TASK DESCRIPTION:
Please reproduce the entries exactly as they appear below, but not the pictures.

Records from a data collection

-- Opening Marker --

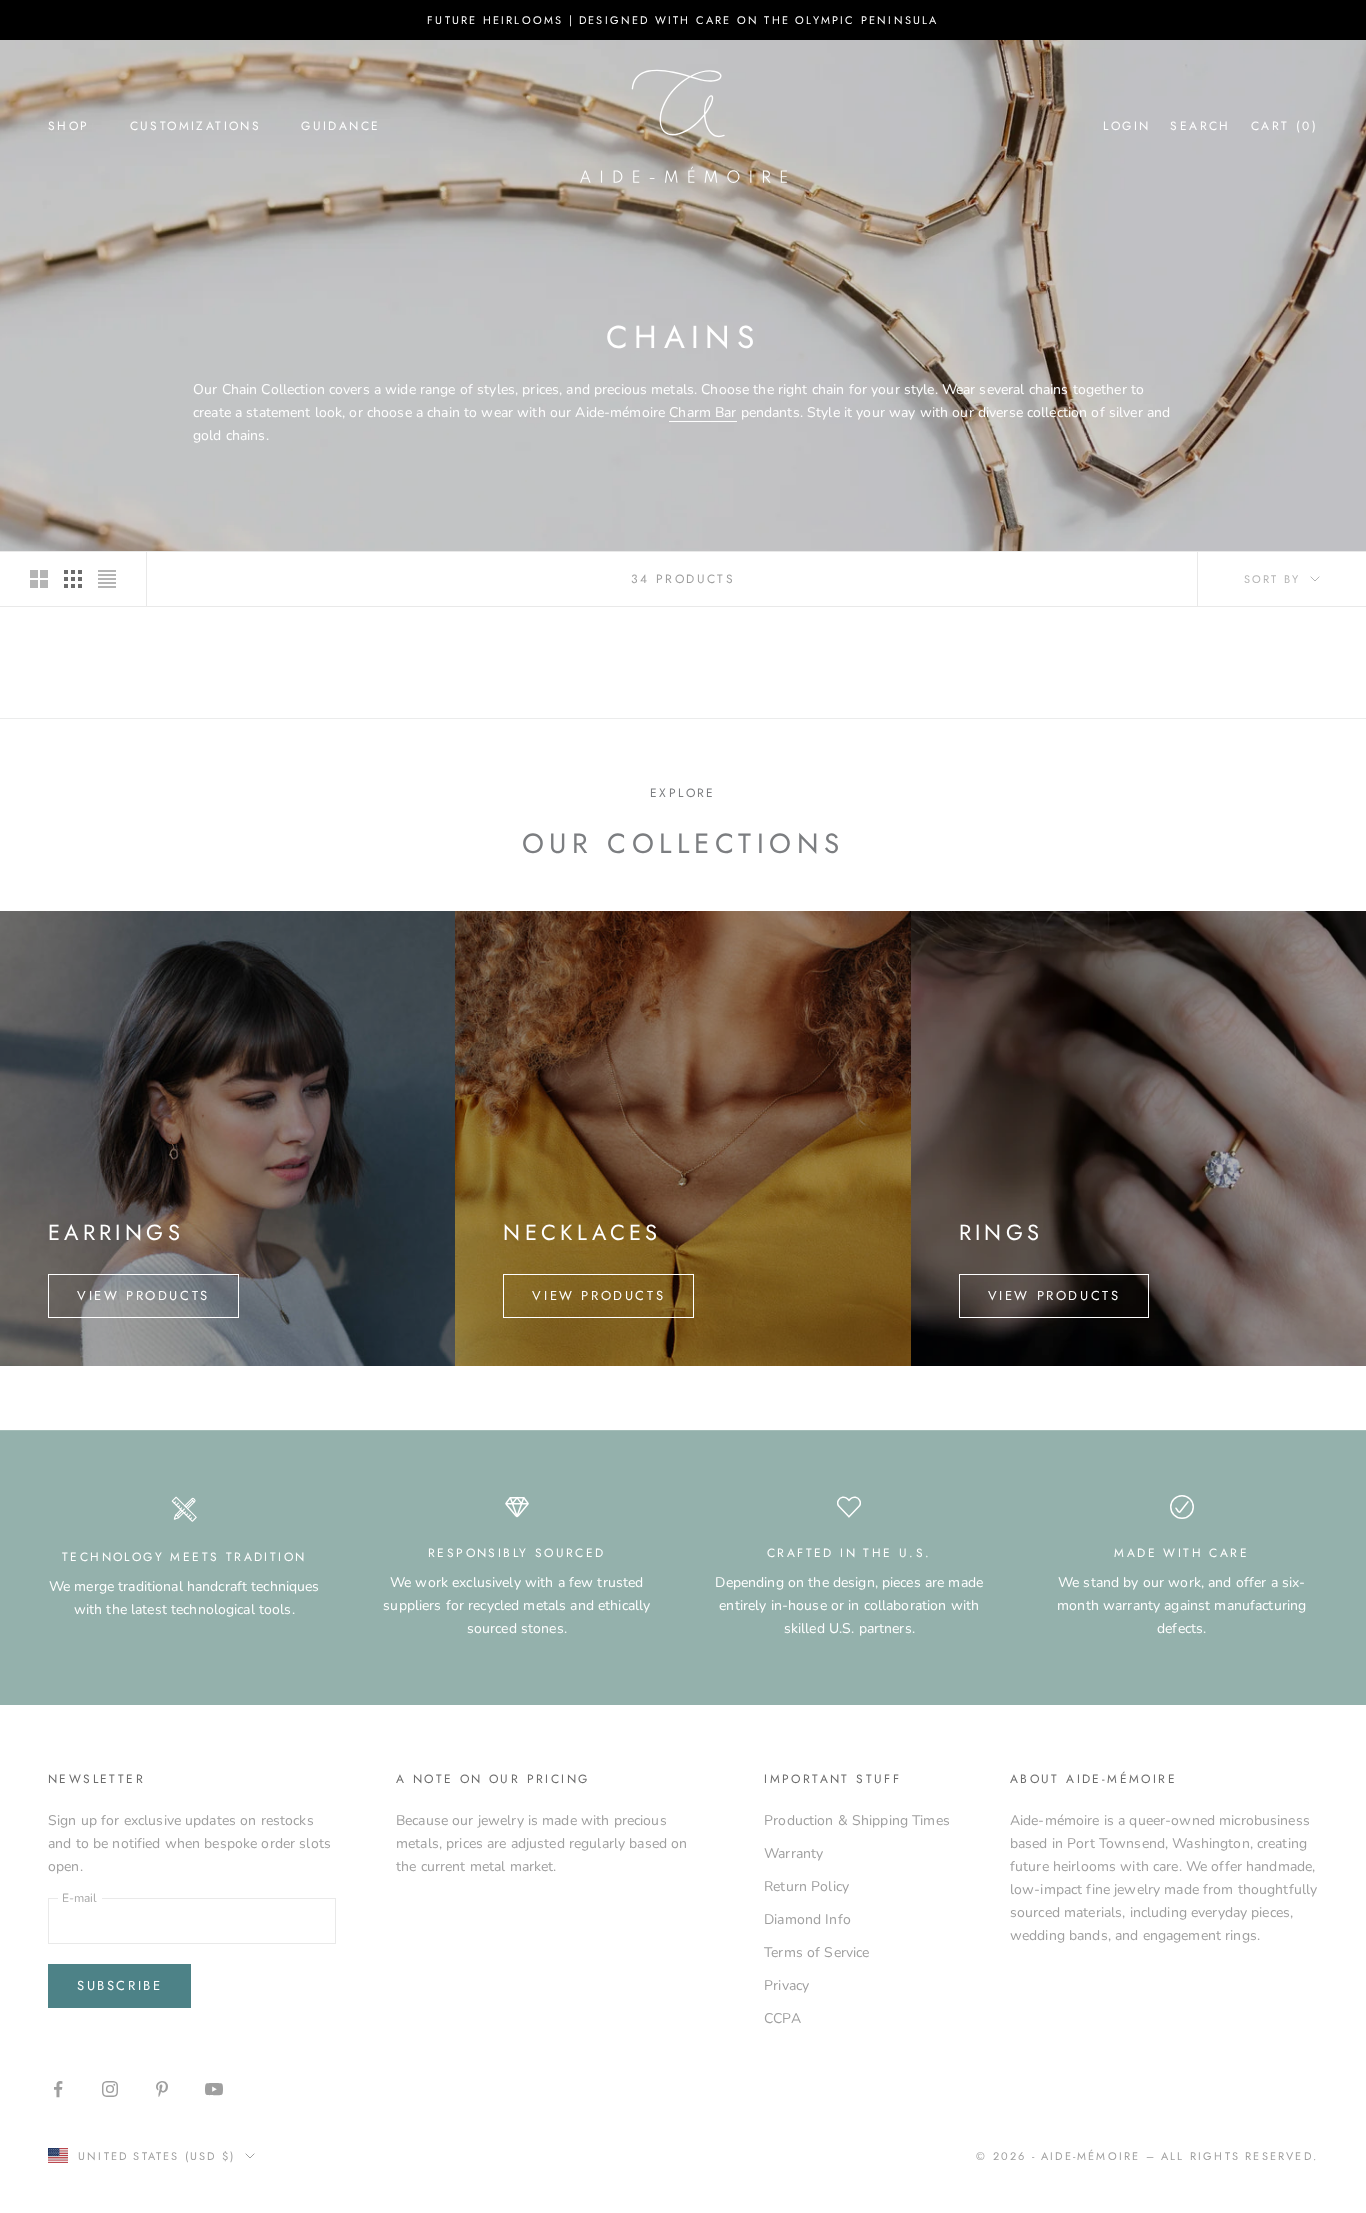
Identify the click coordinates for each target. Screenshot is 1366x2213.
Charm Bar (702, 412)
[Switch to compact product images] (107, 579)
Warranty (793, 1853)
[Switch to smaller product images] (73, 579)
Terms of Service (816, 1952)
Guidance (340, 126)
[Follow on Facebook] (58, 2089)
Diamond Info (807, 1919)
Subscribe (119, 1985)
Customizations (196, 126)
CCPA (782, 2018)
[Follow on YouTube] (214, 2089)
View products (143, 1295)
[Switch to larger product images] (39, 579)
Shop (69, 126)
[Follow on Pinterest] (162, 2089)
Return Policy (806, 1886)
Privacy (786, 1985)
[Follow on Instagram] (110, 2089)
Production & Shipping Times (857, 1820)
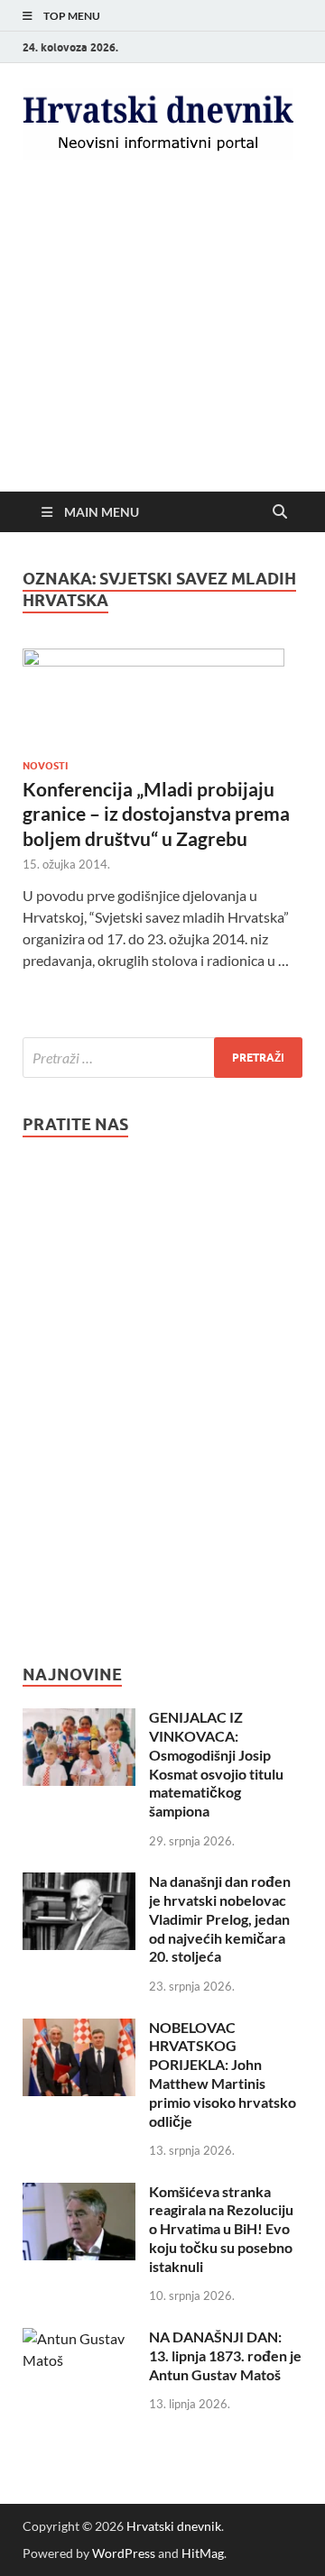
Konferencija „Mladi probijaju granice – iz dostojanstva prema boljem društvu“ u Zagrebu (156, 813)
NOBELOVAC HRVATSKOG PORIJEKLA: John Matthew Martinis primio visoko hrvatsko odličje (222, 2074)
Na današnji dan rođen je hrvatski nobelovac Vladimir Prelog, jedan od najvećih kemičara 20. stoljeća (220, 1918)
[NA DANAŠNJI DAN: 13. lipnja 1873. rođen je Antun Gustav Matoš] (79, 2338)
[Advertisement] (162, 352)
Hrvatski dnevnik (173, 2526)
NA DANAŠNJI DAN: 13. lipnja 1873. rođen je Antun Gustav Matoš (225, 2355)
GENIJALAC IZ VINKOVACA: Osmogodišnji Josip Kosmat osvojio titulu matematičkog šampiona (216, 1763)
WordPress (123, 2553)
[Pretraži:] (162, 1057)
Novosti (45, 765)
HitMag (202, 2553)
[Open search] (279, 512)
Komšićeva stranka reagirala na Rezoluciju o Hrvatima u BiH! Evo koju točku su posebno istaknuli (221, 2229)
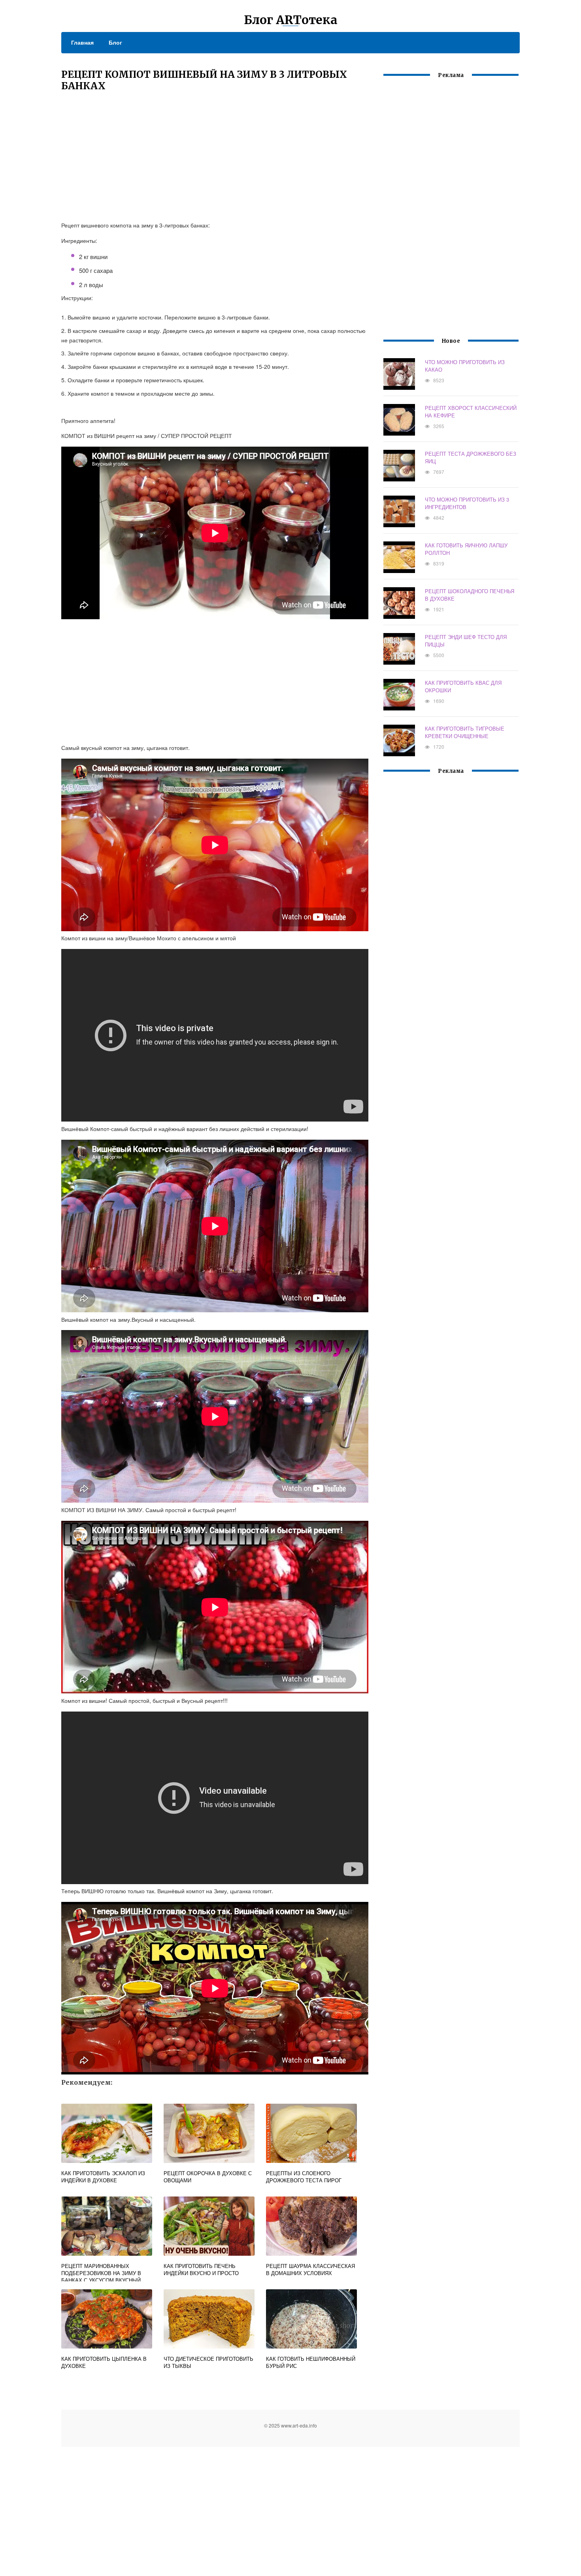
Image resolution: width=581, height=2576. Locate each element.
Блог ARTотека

-- Closing Marker --

RESPONSE:
Identify the click coordinates for each target. Screenshot is 1366x2213.
Charm Bar (702, 412)
[Switch to compact product images] (107, 579)
Warranty (793, 1853)
[Switch to smaller product images] (73, 579)
Terms of Service (816, 1952)
Guidance (340, 126)
[Follow on Facebook] (58, 2089)
Diamond Info (807, 1919)
Subscribe (119, 1985)
Customizations (196, 126)
CCPA (782, 2018)
[Follow on YouTube] (214, 2089)
View products (143, 1295)
[Switch to larger product images] (39, 579)
Shop (69, 126)
[Follow on Pinterest] (162, 2089)
Return Policy (806, 1886)
Privacy (786, 1985)
[Follow on Instagram] (110, 2089)
Production & Shipping Times (857, 1820)
Konferencija „Mladi probijaju granice – iz dostojanstva prema boljem društvu“ u Zagrebu (156, 813)
NOBELOVAC HRVATSKOG PORIJEKLA: John Matthew Martinis primio visoko hrvatsko odličje (222, 2074)
Na današnji dan rođen je hrvatski nobelovac Vladimir Prelog, jedan od najvećih kemičara 20. stoljeća (220, 1918)
[NA DANAŠNJI DAN: 13. lipnja 1873. rođen je Antun Gustav Matoš] (79, 2338)
[Advertisement] (162, 352)
Hrvatski dnevnik (173, 2526)
NA DANAŠNJI DAN: 13. lipnja 1873. rođen je Antun Gustav Matoš (225, 2355)
GENIJALAC IZ VINKOVACA: Osmogodišnji Josip Kosmat osvojio titulu matematičkog šampiona (216, 1763)
WordPress (123, 2553)
[Pretraži:] (162, 1057)
Novosti (45, 765)
HitMag (202, 2553)
[Open search] (279, 512)
Komšićeva stranka reagirala na Rezoluciju o Hrvatima u BiH! Evo koju točku su posebno istaknuli (221, 2229)
Image resolution: width=581, height=2576. Locate each element.
Блог ARTотека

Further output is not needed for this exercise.